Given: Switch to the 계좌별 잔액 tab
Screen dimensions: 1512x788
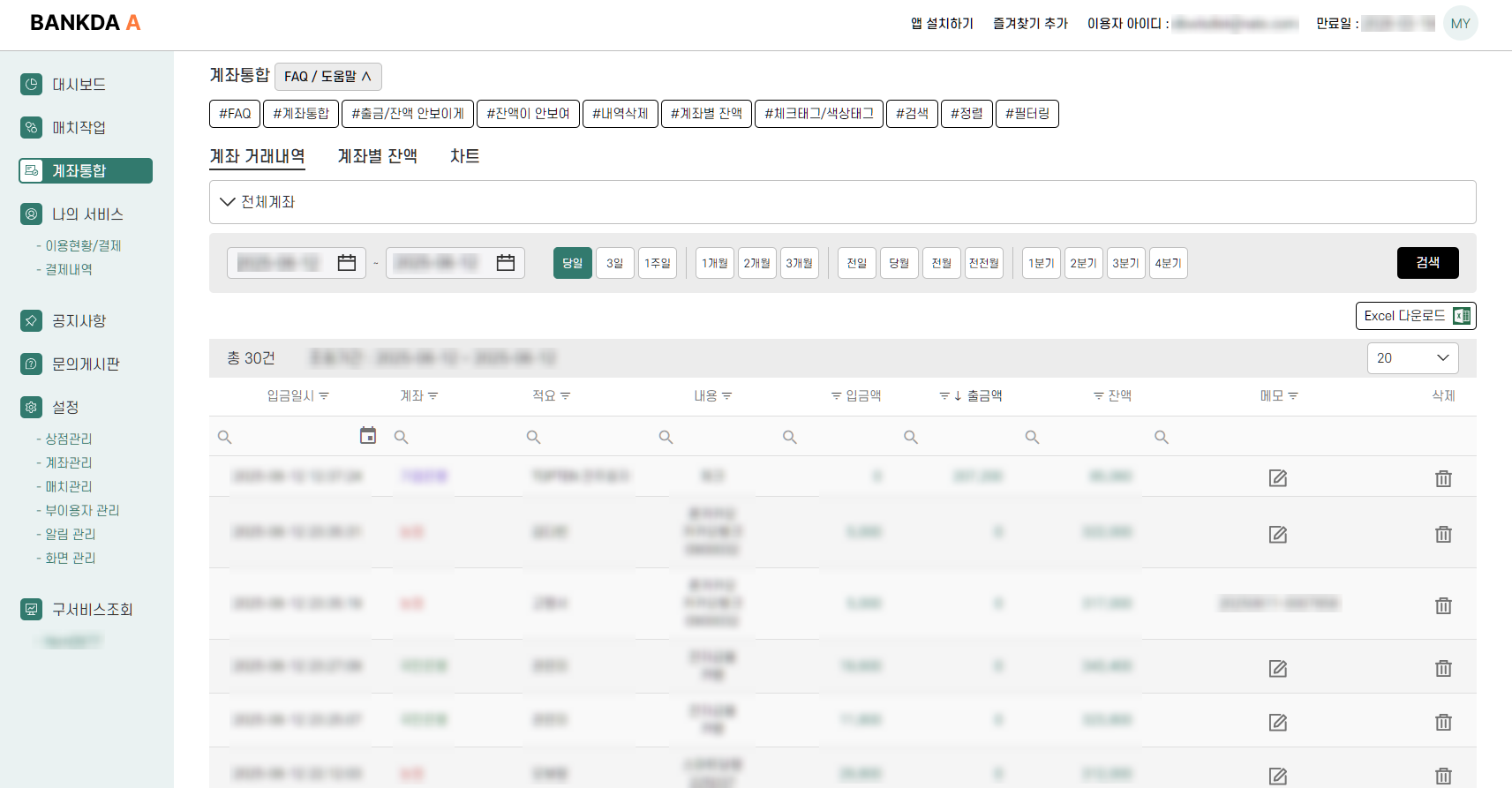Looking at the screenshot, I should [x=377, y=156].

==*==

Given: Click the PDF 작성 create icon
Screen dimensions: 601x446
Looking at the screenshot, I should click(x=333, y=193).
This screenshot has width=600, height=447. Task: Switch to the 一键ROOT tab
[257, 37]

==*==

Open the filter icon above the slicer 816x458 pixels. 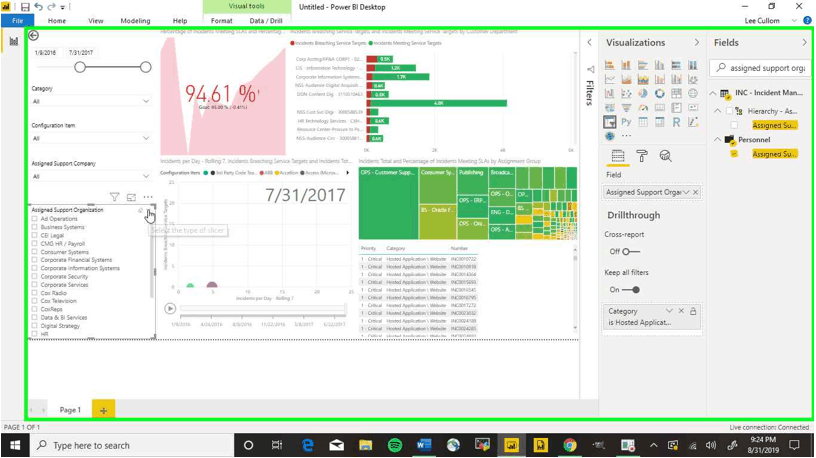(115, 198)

==*==

## ASSIGNMENT
Using the word "Given" as the filter, copy each matching line from the material.

## RESPONSE FOR THIS EXERCISE
Given: Switch to the 계좌별 잔액 tab
Given: Click the PDF 작성 create icon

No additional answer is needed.